Another game played the same afternoon, two hours north by the interstate in Arkadelphia, Arkansas, is less well-known or largely unknown. Ouachita Baptist hosted Arkansas State Teachers, now known as Central Arkansas, and faced similar weather and field conditions. The teams struggled to move the ball, so they punted too, just not as much as the guys in Shreveport, whose game ended in a 0-0 tie, meaning they played the game for nothing.
Like Texas Tech-Centenary, the Ouachita Baptist-Arkansas Teachers' score was 0-0 at the half, but the rain-soaked fans enjoyed a treat in the second half. Six minutes into the third quarter, the Teachers punted. The game's 46th punt went out of bounds at the Ouachita Baptist 6-yard line. Determined to punt his team out of danger, Frank Reed, a Ouachita halfback and punter, positioned himself in his end zone and took the long snap, stepping forward to boot the ball for a 47th combined time.
Unfortunately for Frank Reed and Ouachita Baptist, Leon Russell and George "Bull" Milton broke through the Baptist line to jointly block the punt. Reed, the punter, recovered the ball in the end zone for a safety, putting Arkansas Teachers ahead 2-0.

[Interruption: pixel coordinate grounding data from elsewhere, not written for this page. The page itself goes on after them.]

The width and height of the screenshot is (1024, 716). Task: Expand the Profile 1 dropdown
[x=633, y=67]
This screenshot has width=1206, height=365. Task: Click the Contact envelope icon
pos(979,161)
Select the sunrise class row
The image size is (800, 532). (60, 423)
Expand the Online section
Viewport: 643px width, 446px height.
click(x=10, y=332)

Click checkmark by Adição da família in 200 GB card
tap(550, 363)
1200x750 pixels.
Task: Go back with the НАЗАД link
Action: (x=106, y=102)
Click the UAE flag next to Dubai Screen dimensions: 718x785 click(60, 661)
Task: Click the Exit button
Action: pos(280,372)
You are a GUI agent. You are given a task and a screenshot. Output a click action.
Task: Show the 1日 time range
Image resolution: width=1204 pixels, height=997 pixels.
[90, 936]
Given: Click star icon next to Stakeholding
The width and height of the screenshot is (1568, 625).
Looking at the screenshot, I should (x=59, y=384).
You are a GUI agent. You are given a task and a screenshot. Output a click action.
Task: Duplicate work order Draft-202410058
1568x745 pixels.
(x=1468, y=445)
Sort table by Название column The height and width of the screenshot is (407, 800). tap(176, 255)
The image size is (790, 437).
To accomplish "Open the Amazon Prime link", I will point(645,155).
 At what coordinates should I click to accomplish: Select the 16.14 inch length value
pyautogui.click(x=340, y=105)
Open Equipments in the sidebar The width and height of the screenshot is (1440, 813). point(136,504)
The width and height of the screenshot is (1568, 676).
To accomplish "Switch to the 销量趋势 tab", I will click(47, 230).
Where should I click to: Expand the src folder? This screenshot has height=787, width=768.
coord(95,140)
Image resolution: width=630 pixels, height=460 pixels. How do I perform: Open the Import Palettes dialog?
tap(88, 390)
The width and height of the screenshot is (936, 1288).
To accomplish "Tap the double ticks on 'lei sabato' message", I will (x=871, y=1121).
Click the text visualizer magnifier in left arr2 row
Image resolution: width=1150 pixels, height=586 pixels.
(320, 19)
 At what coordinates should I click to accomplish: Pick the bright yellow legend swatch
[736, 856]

Things continued along the same path, and by the game's end, the teams had combined for 65 punts, not counting the one on the free kick after the safety. With the kickoffs to start either half, a foot met a ball 68 times that afternoon.
By a stroke of bad weather and luck, a game that might have been the puntingest in college football history ended up taking a back seat to another game with 11 or 12 more punts. However, this game ended with a winner, and perhaps this article will increase awareness of the near-great events that occurred that rainy day in Arkadelphia.